Question

The scalar product of the vector $\hat{i}+\hat{j}+\hat{k}$ with a unit vector along the sum of the vectors $2\hat{i}+4\hat{j}-5\hat{k}$ and $\lambda \hat{i}+2\hat{j}+3\hat{k}$ is equal to one. Find the value of $\lambda$.

Answer 1

Let $\overrightarrow{a}=2\hat{i}+4\hat{j}-5\hat{k}$ and $\overrightarrow{b}=\lambda \hat{i}+2\hat{j}+3\hat{k}$
Then,
$\overrightarrow{a}+\overrightarrow{b}=(2+\lambda )\hat{i}+6\hat{j}-2\hat{k}$
Unit vector along $\overrightarrow{a}+\overrightarrow{b}=\frac{(2+\lambda )\hat{i}+6\hat{j}-2\hat{k}}{\sqrt{(2+\lambda {)}^2+6^2+(-2{)}^2}}$
Given, $(\hat{i}+\hat{j}+\hat{k}).\frac{(2+\lambda )\hat{i}+6\hat{j}-2\hat{k}}{\sqrt{(2+\lambda {)}^2+6^2+(-2{)}^2}}=1$
$\Rightarrow 1\times (2+\lambda )+1\times 6+1\times (-2)=\sqrt{(2+\lambda {)}^2+40}$
$\Rightarrow \lambda +6=\sqrt{(2+\lambda {)}^2+40}$
$\Rightarrow {\lambda }^2+12\lambda +36=4+4\lambda +{\lambda }^2+40$
$\Rightarrow 12\lambda +36=4\lambda +44\Rightarrow \lambda =1$
════════
### Exercise requirements
(1) Reproduce part of the vector problem word for word. Begin at the words "The scalar product" and stop after "value of $\lambda$.".
(2) Do these statements agree with the vector problem? Answer each with yes or no and quote the deciding words.
(a) The scalar product named in the problem equals one.
(b) The unit vector is taken along the difference of the two given vectors.
(c) The solution arrives at a value of 2 for λ.
(3) Answer these questions from the vector problem.
(a) What value is the scalar product stated to equal?
(b) Which letter does the solution use to name the vector 2i + 4j − 5k?
(c) What value of λ does the solution reach?
════════
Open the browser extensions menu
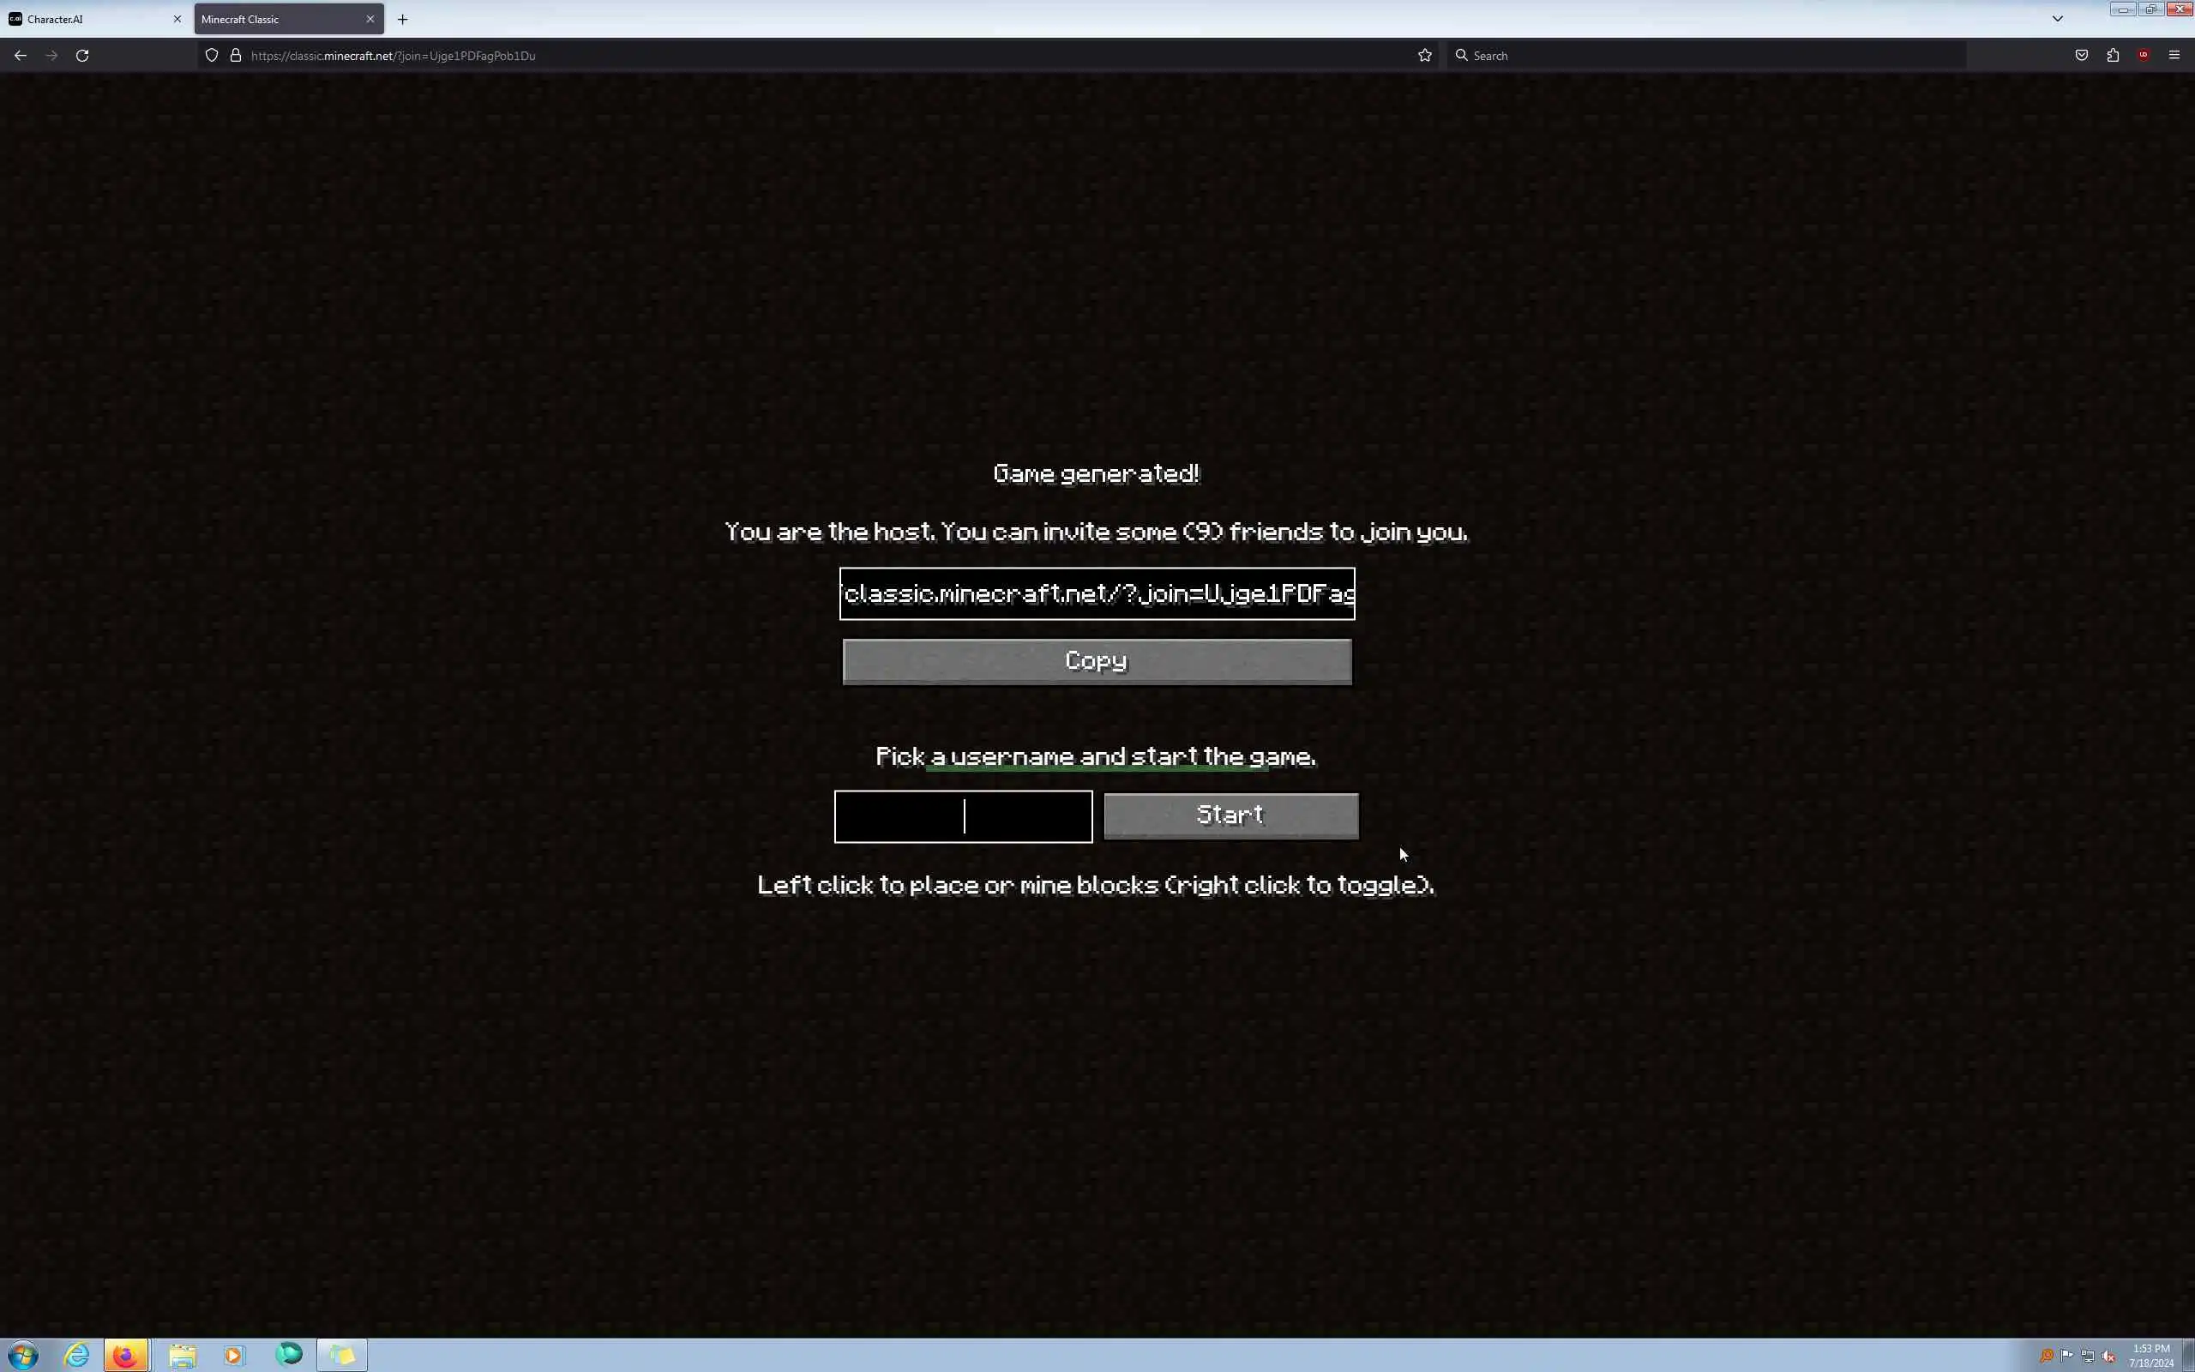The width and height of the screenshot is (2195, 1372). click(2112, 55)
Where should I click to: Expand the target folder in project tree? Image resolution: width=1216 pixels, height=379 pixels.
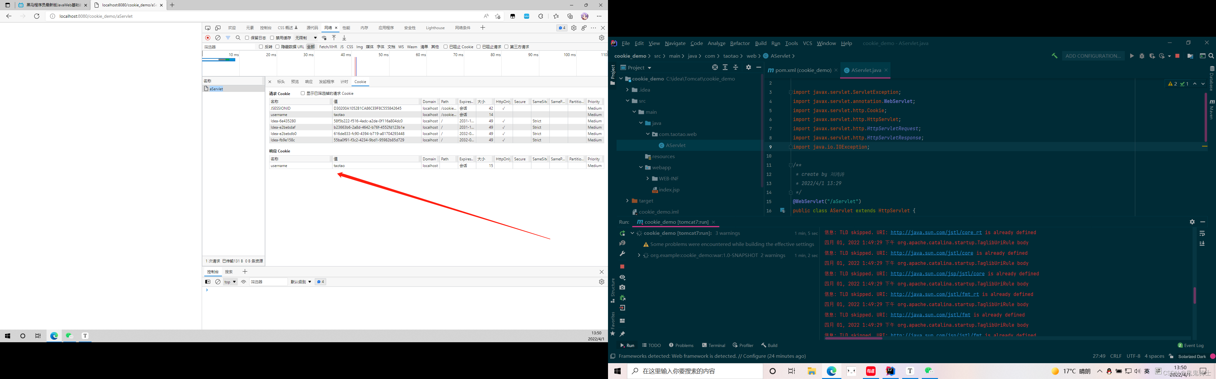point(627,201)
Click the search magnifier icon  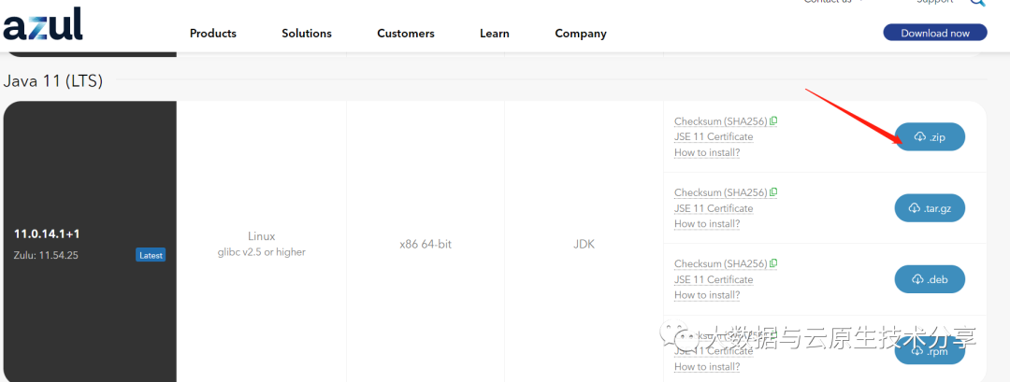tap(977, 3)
════════
### Expected answers
(1)
The scalar product of the vector $\hat{i}+\hat{j}+\hat{k}$ with a unit vector along the sum of the vectors $2\hat{i}+4\hat{j}-5\hat{k}$ and $\lambda \hat{i}+2\hat{j}+3\hat{k}$ is equal to one. Find the value of $\lambda$.

(2)
(a) Yes: "is equal to one"
(b) No: "a unit vector along the sum of the vectors"
(c) No: "$\Rightarrow 12\lambda +36=4\lambda +44\Rightarrow \lambda =1$"

(3)
(a) One
(b) a
(c) 1